Since these devices are derived from EPLD technology the programming is achieved in a similar manner to an EPROM via an Altera logic programmer card in a PC connected to a master programming unit. The MAX 7000 is similar to the 5000 series except that the logic block has two more input variables. The MAX 9000 is similar to the 7000 device except that it has two levels of PIA. One is a PIA local to each LAB while the other PIA connects all LABs together. Both the 7000 and 9000 series are E2PROM devices and hence do not need an ultraviolet source to be erased.
It should be noted though that these devices are not true FPGAs and have a limited number of flip-flops available (one per macrocell). Hence, the Altera Max 5000/7000/9000 series is more suited to combinatorially intensive circuits. For more register intensive designs Altera offers the Flex 8000 and 10 K series of FPGAs which uses an SRAM memory cell based programming technique (as used by Xilinx—see next section); although currently rather expensive it will in time become an attractive economical option. The Flex 8000 series (part number: EPF8XXX) has gate counts from 2000 to 16000 gates. The 10 K series (part number: EPF10XXX) however, has gate counts from 10000 to 100000 gates!
13.4.5.2 SRAM/MUX Type FPGAs
The most common FPGA that uses the SRAM/MUX programming environment is that supplied by Xilinx. The range of devices provided by Xilinx consists of the XC2000, XC3000 and XC4000. The versatile cell of these devices is the “configurable logic block” (CLB) with each FPGA consisting of an array of these surrounded by a periphery of I/O blocks. Each CLB contains combinational logic, registers and multiplexers and so, like the Altera devices, has a relatively coarse granularity. The Xilinx devices are programmed via the contents of an on-board static RAM array which gives these FPGAs the capability of being reprogrammed (even while in operation). However, the volatility of SRAM memory cells requires the circuit configuration to be held in an EPROM alongside the Xilinx FPGA.
A recent addition to the Xilinx family is the XC6000 range. This family has the same reprogrammability nature as the other devices except it is possible to partially reconfigure these devices. This opens up the potential for fast in-circuit reprogramming of small parts of the device for learning applications such as neural networks.
13.4.5.3 Fuse Type FPGAs
The most common fuse type FPGA is that supplied by Actel. These devices are divided into the Act1, Act2 and Act3 families. The Act1 FPGAs (part numbers: AI0XX) contain two programmable cells: “Actmod” and “IOmod.” The versatile core cell is the Actmod which is simply based around a 4-to-1 multiplexer for Act 1. This versatile cell is shown in Figure 13.25. Since this cell is relatively small the array is classed as fine grain. By tying the inputs to either a logic “0” or logic “1” this versatile cell can perform 722 different digital functions. The programmable IOmod cell is used to connect the logic created from the Actmods to the outside world. This cell can be configured as various types of inputs and/or outputs (bidirectional, tristate, CMOS, TTL, etc.). Unlike the Xilinx and Altera devices, the Actel range are programmed using fuse technology with desired connections simply blown (strictly called an antifuse). These devices are therefore “one time programmable” (OTP) and cannot be reprogrammed. The arrays have an architecture similar to a channelled gate array with the repeating cell (Actmod) arranged in rows with routing between each row.

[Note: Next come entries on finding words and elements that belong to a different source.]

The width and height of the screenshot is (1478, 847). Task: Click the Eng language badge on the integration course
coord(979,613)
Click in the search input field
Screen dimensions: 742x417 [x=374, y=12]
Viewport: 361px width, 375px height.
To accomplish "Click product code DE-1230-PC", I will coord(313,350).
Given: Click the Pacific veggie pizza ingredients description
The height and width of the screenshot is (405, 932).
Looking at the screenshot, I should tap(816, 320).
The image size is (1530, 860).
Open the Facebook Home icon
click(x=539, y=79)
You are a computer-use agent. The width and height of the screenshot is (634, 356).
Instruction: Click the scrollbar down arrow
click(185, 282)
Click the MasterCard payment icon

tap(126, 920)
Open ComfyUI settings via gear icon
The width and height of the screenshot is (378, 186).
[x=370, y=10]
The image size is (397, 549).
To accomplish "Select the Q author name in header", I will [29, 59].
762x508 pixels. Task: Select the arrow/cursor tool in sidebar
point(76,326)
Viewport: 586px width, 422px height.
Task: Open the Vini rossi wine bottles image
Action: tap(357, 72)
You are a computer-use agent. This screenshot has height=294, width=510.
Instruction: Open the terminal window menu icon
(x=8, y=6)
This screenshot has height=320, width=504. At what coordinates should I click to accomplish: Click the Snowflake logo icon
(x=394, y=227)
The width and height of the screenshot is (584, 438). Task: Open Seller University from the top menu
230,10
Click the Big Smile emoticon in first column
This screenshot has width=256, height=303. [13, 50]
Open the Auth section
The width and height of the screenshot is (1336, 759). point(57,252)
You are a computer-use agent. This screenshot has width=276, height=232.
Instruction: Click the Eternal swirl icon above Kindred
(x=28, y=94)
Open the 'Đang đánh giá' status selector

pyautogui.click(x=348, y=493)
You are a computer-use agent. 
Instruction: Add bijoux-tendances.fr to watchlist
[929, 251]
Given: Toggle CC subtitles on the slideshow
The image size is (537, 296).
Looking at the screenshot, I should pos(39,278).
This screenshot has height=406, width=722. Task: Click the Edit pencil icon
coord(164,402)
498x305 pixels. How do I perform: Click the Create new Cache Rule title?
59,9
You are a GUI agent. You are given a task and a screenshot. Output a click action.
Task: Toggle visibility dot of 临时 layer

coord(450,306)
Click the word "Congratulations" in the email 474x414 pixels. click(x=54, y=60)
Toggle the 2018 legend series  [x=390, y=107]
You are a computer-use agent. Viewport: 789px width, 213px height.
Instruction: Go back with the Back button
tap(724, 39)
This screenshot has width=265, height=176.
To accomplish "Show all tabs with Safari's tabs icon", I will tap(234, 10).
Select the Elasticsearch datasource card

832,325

The routing contains horizontal and vertical metal wires with antifuses at the intersection points.
Figure 13.25 Versatile cell used for Actel Act1 range of fused FPGAs
Other devices in the Actel range are the Act2 (part numbers: A12XX) and the Act3 (part numbers: A14XX) devices. These use two repeating cells in the array. The first is a more complex Actmod cell called Cmod, used for combinational purposes, while the other cell is a Cmod with a flip-flop.
Table 13.1 shows a comparison of some of the FPGA devices offered by Altera, Xilinx, and Actel.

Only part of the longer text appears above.